— Your objective —
Line by line, output the entries below exactly as they appear.

(Extracted data entries)
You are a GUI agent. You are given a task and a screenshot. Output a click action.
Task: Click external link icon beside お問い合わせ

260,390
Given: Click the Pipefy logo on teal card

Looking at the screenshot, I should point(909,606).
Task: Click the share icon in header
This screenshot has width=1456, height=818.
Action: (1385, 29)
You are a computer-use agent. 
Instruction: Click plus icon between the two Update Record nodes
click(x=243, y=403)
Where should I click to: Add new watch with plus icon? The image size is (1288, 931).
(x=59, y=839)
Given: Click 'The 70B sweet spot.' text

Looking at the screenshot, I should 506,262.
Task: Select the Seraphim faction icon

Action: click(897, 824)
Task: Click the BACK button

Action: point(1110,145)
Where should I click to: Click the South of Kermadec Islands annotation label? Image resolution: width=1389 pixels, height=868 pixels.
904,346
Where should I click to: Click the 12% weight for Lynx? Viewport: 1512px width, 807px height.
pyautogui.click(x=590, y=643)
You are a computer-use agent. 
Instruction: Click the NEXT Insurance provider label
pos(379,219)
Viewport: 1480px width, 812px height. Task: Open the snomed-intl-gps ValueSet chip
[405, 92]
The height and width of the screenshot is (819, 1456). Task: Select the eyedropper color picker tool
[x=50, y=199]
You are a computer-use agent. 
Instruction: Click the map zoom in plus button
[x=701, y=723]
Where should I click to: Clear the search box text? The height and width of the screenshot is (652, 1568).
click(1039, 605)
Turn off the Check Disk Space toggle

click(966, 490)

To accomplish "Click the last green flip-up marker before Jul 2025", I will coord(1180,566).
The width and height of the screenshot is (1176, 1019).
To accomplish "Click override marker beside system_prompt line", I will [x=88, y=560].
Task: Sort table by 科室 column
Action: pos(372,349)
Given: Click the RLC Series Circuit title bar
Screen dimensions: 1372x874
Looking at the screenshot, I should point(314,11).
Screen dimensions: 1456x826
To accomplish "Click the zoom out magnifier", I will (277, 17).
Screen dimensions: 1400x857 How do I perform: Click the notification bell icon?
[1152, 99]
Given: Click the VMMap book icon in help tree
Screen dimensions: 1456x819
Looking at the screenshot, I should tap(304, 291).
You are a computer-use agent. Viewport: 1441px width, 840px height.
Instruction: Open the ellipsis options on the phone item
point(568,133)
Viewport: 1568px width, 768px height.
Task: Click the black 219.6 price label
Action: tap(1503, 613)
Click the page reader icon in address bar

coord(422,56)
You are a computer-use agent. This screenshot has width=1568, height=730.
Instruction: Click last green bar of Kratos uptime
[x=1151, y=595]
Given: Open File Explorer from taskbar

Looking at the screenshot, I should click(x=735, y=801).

— Solution for this task —
You are a GUI agent. You are given a task and a screenshot. Output a click action.
Task: Click external link icon beside お問い合わせ

260,390
Given: Click the Pipefy logo on teal card

Looking at the screenshot, I should point(909,606).
Task: Click the share icon in header
This screenshot has width=1456, height=818.
Action: (1385, 29)
You are a computer-use agent. 
Instruction: Click plus icon between the two Update Record nodes
click(x=243, y=403)
Where should I click to: Add new watch with plus icon? The image size is (1288, 931).
(x=59, y=839)
Given: Click 'The 70B sweet spot.' text

Looking at the screenshot, I should 506,262.
Task: Select the Seraphim faction icon

Action: click(897, 824)
Task: Click the BACK button

Action: point(1110,145)
Where should I click to: Click the South of Kermadec Islands annotation label? Image resolution: width=1389 pixels, height=868 pixels.
904,346
Where should I click to: Click the 12% weight for Lynx? Viewport: 1512px width, 807px height.
pyautogui.click(x=590, y=643)
You are a computer-use agent. 
Instruction: Click the NEXT Insurance provider label
pos(379,219)
Viewport: 1480px width, 812px height. Task: Open the snomed-intl-gps ValueSet chip
[405, 92]
The height and width of the screenshot is (819, 1456). Task: Select the eyedropper color picker tool
[x=50, y=199]
You are a computer-use agent. 
Instruction: Click the map zoom in plus button
[x=701, y=723]
Where should I click to: Clear the search box text? The height and width of the screenshot is (652, 1568).
click(1039, 605)
Turn off the Check Disk Space toggle

click(966, 490)

To accomplish "Click the last green flip-up marker before Jul 2025", I will coord(1180,566).
The width and height of the screenshot is (1176, 1019).
To accomplish "Click override marker beside system_prompt line", I will [x=88, y=560].
Task: Sort table by 科室 column
Action: pos(372,349)
Given: Click the RLC Series Circuit title bar
Screen dimensions: 1372x874
Looking at the screenshot, I should point(314,11).
Screen dimensions: 1456x826
To accomplish "Click the zoom out magnifier", I will (277, 17).
Screen dimensions: 1400x857 How do I perform: Click the notification bell icon?
[1152, 99]
Given: Click the VMMap book icon in help tree
Screen dimensions: 1456x819
Looking at the screenshot, I should tap(304, 291).
You are a computer-use agent. Viewport: 1441px width, 840px height.
Instruction: Open the ellipsis options on the phone item
point(568,133)
Viewport: 1568px width, 768px height.
Task: Click the black 219.6 price label
Action: tap(1503, 613)
Click the page reader icon in address bar

coord(422,56)
You are a computer-use agent. This screenshot has width=1568, height=730.
Instruction: Click last green bar of Kratos uptime
[x=1151, y=595]
Given: Open File Explorer from taskbar

Looking at the screenshot, I should click(x=735, y=801).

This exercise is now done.